View attachment 5231387
No. This is not okay. Trans boys didn't exist in Austen's time. Even cross dressing as a male was probably illegal, and if not the family would likely be shunned by polite society. Was open homosexuality even legal in England at the time? I mean obviously there's no homosexuality in this book, but still.
I also have my doubts that a tranny could possibly write a story with the same cleverness and humor that Jane Austen could. Jane throughly understood the rules of her station in life and mocked them, but in a genteel enough manner that wouldn't offend the vast majority of people. At least that's how it appears to this ignorant 21st century Colonial.

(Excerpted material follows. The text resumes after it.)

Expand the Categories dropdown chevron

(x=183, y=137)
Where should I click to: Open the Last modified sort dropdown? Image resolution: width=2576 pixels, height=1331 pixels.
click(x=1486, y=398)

I'm both offended and hope to have a Kiwi Book Club about this book. It can't be worse than Manhunt...
So there
were some women in the Regency Era like Theodora Grahn or James Barry who outwardly presented themselves like men;


In Theodora's case, most people clocked her and mocked her for it - the reason we know so much about her is because she was the subject to mean caricatures because she was seen as a weirdo eccentric. James Barry (born Margaret Barry) lived outwardly as a man, because she wanted to be a medical doctor (and indeed performed one of the first ever successful caesarean sections where both the mother and child survived) and her sex was only discovered after she died and had a post-mortem. People also reference Anne Lister ("Gentleman Jack") but she never pretended to be a man, she was just a butch lesbian (and wore dresses, just "masculine" ones).
So it's not
impossible for a woman to have masqueraded as a man in this era, but it does necessitate them effectively distancing themselves from their families and creating a new identity, which rather misses the point of Elizabeth Bennet's character. The summary;
Oliver Bennet feels trapped. Not just by the endless corsets, petticoats and skirts he's forced to wear on a daily basis, but also by society's expectations. The world--and the vast majority of his family and friends--think Oliver is a girl named Elizabeth. He is therefore expected to mingle at balls wearing a pretty dress, entertain suitors regardless of his interest in them, and ultimately become someone's wife.
But Oliver can't bear the thought of such a fate. He finds solace in the few times he can sneak out of his family's home and explore the city rightfully dressed as a young gentleman.
I can
kinda see how you could get to this idea if you only do a very surface level reading (and also change the setting to make it fit - they're countryside aristocrats who cannot afford the London season; they're nowhere near any cities and only briefly visit with relatives). That's putting aside the issue that Lizzy disliking the expectations placed upon women makes her a feminist character, not a man.
I think rewriting classics is creatively barren. You can tell interesting stories set in the same era, but just "remixing" a book feels incredibly lazy. This is actually part of a series called "Remixed Classics" - there's also a Wuthering Heights remix where Heathcliffe and Cathy are both Indian (Heathcliffe is the son of a lascar, which could work, but Cathy is inexplicably mixed race), a Little Women remix where the family are all black, a Treasure Island remix where Jim Hawkins is instead two Chinese girls, a The Secret Garden remix where instead of being a memsahib sent back from the Raj to live in Yorkshire, Mary is in Toronto and gets sent to rural Canada where she meets loads of indigenous people and Dickon Sowerby is a métis girl, a Romeo & Juliet remix where Juliet is a boy named Valentine and Romeo's gay for him etc etc
It feels like these are for people who don't
want to read new books, they want to read the same books they've read already except this time it's QTIPOC so they can shovel the plot beats they're familiar with in like mashed potatoes while enjoying how newly diverse the books are (that or people who refuse to read the classics - the books come with the tagline "authors from marginalized backgrounds reinterpret classic works through their own cultural lens to subvert the overwhelming cishet, white, and male canon").
My only other point of autistic seething is they've put Mr Darcy in an anachronistic "gay victorian vampire bf" outfit. While what they're going for is a Carrick coat with multiple pelerines;
that style is from at least a decade after the setting of Pride and Prejudice. The Carrick coats around at that time were like this:

which look dumpy and weird rather than "dark Academia".